Data extracts:
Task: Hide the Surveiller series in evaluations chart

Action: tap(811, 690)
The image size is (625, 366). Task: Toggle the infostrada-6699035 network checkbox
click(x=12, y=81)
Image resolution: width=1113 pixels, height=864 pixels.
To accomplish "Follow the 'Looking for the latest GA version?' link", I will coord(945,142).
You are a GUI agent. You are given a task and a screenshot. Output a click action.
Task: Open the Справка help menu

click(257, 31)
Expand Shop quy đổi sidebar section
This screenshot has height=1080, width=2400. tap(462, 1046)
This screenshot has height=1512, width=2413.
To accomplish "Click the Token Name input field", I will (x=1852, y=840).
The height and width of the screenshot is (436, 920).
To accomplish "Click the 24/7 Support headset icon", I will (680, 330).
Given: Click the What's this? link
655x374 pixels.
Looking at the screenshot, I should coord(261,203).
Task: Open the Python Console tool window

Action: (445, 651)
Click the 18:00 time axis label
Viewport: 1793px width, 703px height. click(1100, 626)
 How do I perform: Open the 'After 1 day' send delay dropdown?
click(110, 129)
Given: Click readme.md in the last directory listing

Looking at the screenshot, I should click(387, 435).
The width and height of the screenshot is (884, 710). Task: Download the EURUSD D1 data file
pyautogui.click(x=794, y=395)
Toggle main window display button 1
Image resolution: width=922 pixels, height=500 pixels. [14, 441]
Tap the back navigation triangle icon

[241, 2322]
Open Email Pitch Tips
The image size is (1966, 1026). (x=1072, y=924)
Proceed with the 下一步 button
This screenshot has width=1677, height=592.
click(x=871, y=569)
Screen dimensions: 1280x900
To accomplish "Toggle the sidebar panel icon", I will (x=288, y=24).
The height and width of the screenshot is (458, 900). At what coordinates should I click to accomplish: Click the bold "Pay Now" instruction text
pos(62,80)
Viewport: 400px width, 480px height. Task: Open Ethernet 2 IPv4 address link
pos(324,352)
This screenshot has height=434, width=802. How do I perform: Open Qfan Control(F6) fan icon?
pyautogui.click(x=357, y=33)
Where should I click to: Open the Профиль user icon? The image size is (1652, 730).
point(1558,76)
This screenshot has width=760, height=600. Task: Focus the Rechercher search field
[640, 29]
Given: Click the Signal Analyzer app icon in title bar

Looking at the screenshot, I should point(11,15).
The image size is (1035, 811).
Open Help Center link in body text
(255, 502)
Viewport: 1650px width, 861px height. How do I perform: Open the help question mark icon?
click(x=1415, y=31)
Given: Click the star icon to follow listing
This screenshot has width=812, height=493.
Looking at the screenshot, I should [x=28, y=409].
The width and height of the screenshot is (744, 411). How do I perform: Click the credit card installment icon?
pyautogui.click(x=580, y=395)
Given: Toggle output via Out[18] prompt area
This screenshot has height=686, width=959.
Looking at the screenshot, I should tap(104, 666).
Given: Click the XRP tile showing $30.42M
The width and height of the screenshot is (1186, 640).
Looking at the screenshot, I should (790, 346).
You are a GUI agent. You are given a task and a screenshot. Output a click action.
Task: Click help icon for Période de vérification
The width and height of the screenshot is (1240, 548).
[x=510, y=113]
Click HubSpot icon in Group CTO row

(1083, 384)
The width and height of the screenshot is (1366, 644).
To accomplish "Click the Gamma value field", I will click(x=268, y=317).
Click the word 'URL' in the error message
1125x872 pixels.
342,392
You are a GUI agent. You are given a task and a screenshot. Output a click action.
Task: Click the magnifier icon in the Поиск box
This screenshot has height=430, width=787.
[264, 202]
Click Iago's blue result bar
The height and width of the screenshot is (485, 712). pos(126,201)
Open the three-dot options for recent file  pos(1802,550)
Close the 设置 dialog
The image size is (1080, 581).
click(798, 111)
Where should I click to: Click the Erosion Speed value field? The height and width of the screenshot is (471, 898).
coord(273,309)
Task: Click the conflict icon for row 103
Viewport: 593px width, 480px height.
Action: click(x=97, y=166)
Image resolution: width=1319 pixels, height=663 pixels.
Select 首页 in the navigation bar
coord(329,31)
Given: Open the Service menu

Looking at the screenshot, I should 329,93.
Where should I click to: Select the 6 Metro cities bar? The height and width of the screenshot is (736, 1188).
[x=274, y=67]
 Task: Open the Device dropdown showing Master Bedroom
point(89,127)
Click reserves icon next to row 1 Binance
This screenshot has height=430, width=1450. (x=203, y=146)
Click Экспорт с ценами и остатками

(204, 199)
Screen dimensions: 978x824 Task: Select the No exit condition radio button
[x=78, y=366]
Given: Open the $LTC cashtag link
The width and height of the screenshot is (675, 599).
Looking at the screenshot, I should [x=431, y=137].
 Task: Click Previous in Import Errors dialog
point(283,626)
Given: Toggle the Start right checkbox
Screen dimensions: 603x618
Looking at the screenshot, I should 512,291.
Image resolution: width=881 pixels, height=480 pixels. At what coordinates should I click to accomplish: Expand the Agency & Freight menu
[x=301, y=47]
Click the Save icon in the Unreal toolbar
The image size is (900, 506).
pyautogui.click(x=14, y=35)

Work to complete:
Work through the records line by line and tally those that include the word "will". Give the number alone.

Solved problem:
5